Copy out exactly the stretch below, from the line with "Click the READ_WRITE open mode value" through the line with "Where should I", both included; the pictures stay out.

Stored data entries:
============================================================

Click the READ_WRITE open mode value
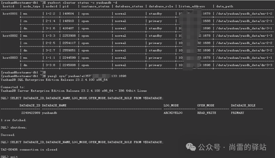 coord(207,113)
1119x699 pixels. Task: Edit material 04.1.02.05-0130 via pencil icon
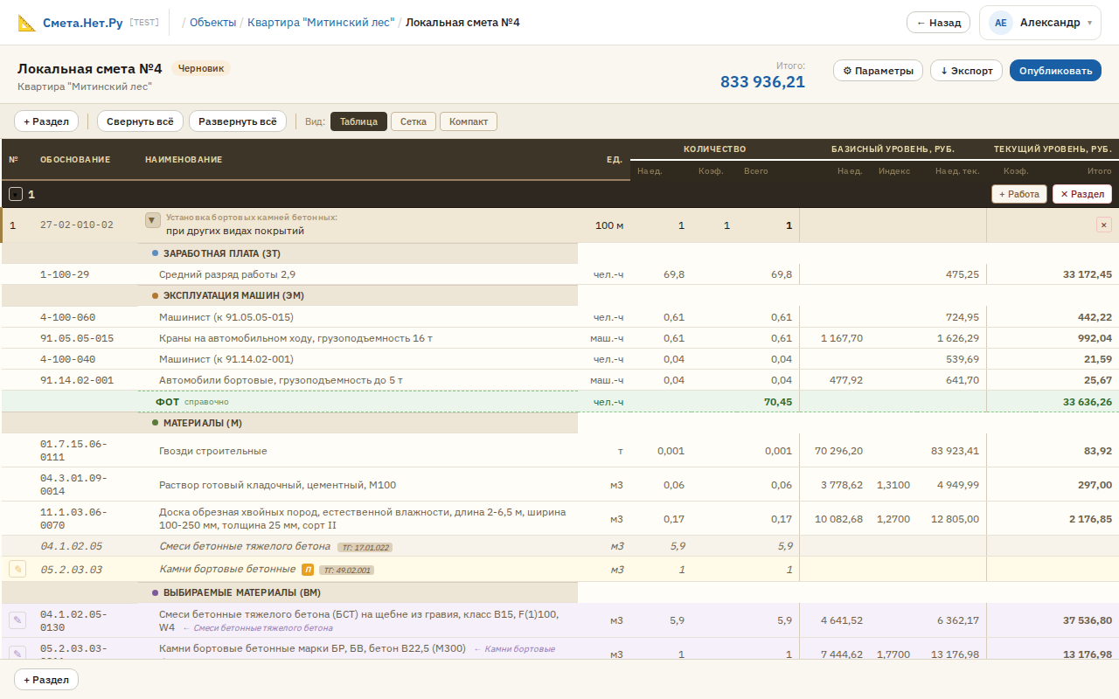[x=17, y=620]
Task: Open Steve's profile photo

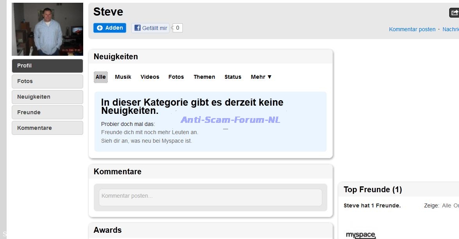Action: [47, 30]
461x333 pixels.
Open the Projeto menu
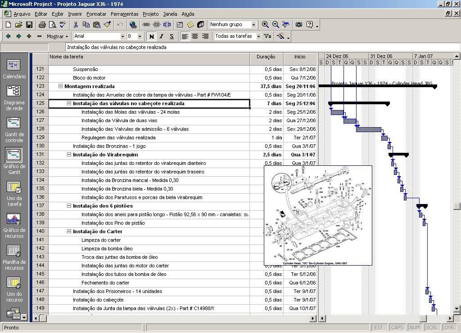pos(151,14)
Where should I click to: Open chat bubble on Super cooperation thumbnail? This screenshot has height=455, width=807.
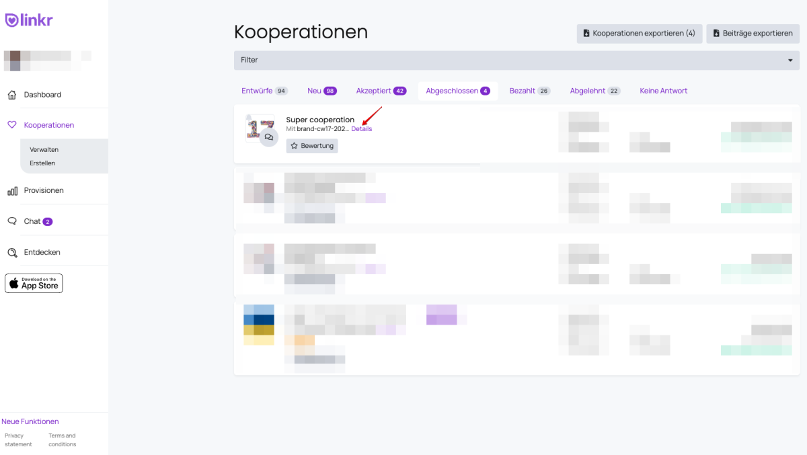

============================================================

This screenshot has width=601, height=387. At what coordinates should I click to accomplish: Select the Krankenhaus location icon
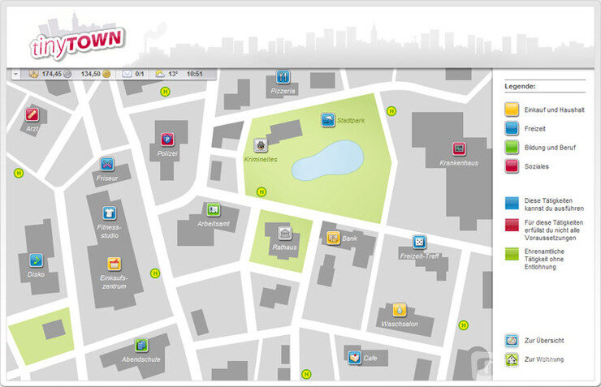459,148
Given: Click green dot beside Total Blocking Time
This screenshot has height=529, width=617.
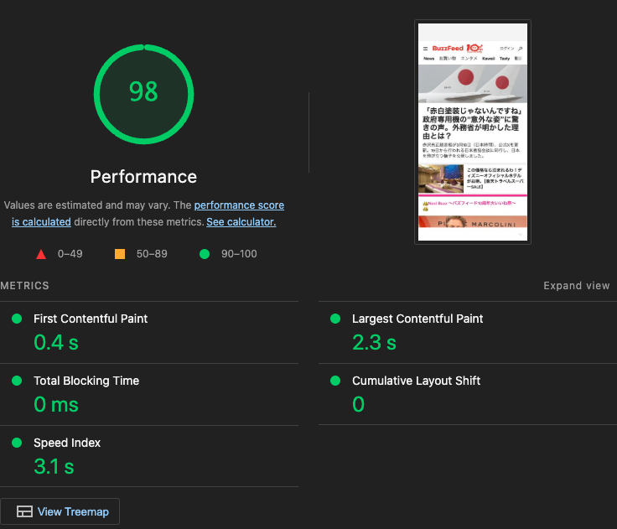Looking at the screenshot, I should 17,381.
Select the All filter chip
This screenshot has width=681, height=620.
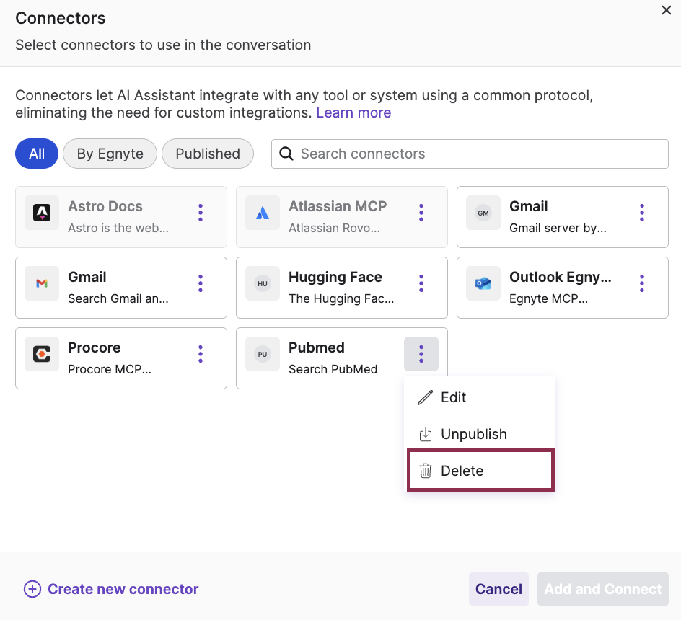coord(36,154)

============================================================

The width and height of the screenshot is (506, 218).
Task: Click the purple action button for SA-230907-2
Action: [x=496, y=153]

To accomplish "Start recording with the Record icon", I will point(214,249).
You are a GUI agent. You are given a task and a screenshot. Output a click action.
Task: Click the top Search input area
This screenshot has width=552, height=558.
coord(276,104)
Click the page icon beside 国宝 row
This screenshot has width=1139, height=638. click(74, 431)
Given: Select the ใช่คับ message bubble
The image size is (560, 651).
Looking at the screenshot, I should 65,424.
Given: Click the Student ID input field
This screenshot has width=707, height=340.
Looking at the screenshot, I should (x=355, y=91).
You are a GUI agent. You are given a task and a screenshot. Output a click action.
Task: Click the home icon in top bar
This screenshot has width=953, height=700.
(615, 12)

============================================================

● Response box:
Click the READ_WRITE open mode value
 coord(207,113)
1119x699 pixels. Task: Edit material 04.1.02.05-0130 via pencil icon
[x=17, y=620]
Task: Open Steve's profile photo

Action: [47, 30]
461x333 pixels.
Open the Projeto menu
pos(151,14)
Where should I click to: Open chat bubble on Super cooperation thumbnail? This screenshot has height=455, width=807.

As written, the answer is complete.